The consolidated financial statements contained herein should be read in
conjunction with the consolidated financial statements and notes thereto,
together with management's discussion and analysis of financial condition and
results of operations, contained in the Company's annual report on Form 10-K for
the fiscal year ended September 30, 2002. The results of operations for the
three and six months ended March 31, 2003 are not necessarily indicative of the
results that may be achieved for the entire fiscal year ending September 30,
2003.

During fiscal 2002, the Company identified transactions for which
accounting adjustments were necessary, which resulted in restatements of the
Company's consolidated financial statements, including previously reported
amounts for the three and six months ended March 31, 2002 (see Note 12 for
further discussion).

Use of Estimates in Preparation of Consolidated Financial Statements

The preparation of the consolidated financial statements in conformity with
accounting principles generally accepted in the United States requires
management to make estimates and assumptions that affect the reported amounts of
assets and liabilities and disclosure of contingent assets and liabilities at
the date of the consolidated financial statements and the reported amounts of
revenues and expenses during the reporting period. Actual results could differ
from those estimates.

Revenue Recognition, Accrued Receivables and Deferred Revenue

Software License Fees. The Company recognizes software license fee revenue
in accordance with American Institute of Certified Public Accountants ("AICPA")
Statement of Position ("SOP") 97-2, "Software Revenue Recognition," SOP 98-9,
"Modification of SOP 97-2, Software Revenue Recognition With Respect to Certain
Transactions," and Securities and Exchange Commission ("SEC") Staff Accounting
Bulletin ("SAB") 101, "Revenue Recognition in Financial Statements." For
software license arrangements for which services rendered are not considered
essential to the functionality of the software, the Company recognizes revenue
upon delivery, provided (1) there is persuasive evidence of an arrangement, (2)
collection of the fee is considered probable and (3) the fee is fixed or
determinable. In most arrangements, vendor-specific objective evidence ("VSOE")
of fair value does not exist for the license element; therefore, the Company
uses the residual method under SOP 98-9 to determine the amount of revenue to be
allocated to the license element. Under SOP 98-9, the fair value of all
undelivered elements, such as postcontract customer support (maintenance or
"PCS") or other products or services, is deferred and subsequently recognized as
the products are delivered or the services are performed, with the residual
difference between the total arrangement fee and revenues allocated to
undelivered elements being allocated to the delivered element.
········
→ **Complete the following**
1/ Per the financial statement notes, which document should the consolidated financial statements be read together with?
2/ Using the financial statement notes, explain why the Company applies the residual method under SOP 98-9 to set the revenue allocated to software licenses.

→ **Data block**
········
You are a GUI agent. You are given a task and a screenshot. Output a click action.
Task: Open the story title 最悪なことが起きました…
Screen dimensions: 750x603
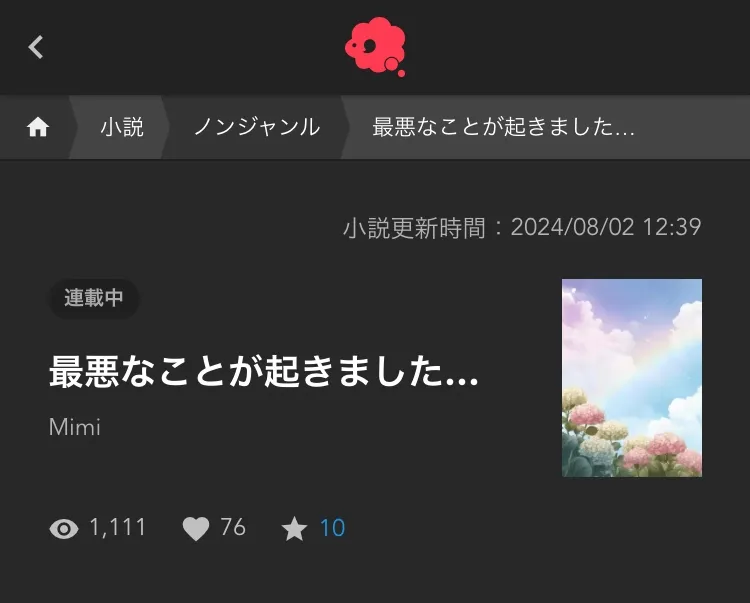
········
→ **Completed exercise**
1/ They should be read with the Company's annual report on Form 10-K for the fiscal year ended September 30, 2002, including its consolidated financial statements, notes, and management's discussion and analysis.

2/ In most arrangements, no vendor-specific objective evidence of fair value exists for the license element, so the Company uses the residual method. The fair value of undelivered elements, such as maintenance, is deferred. The remaining difference between the total arrangement fee and those deferred amounts is allocated to the delivered license.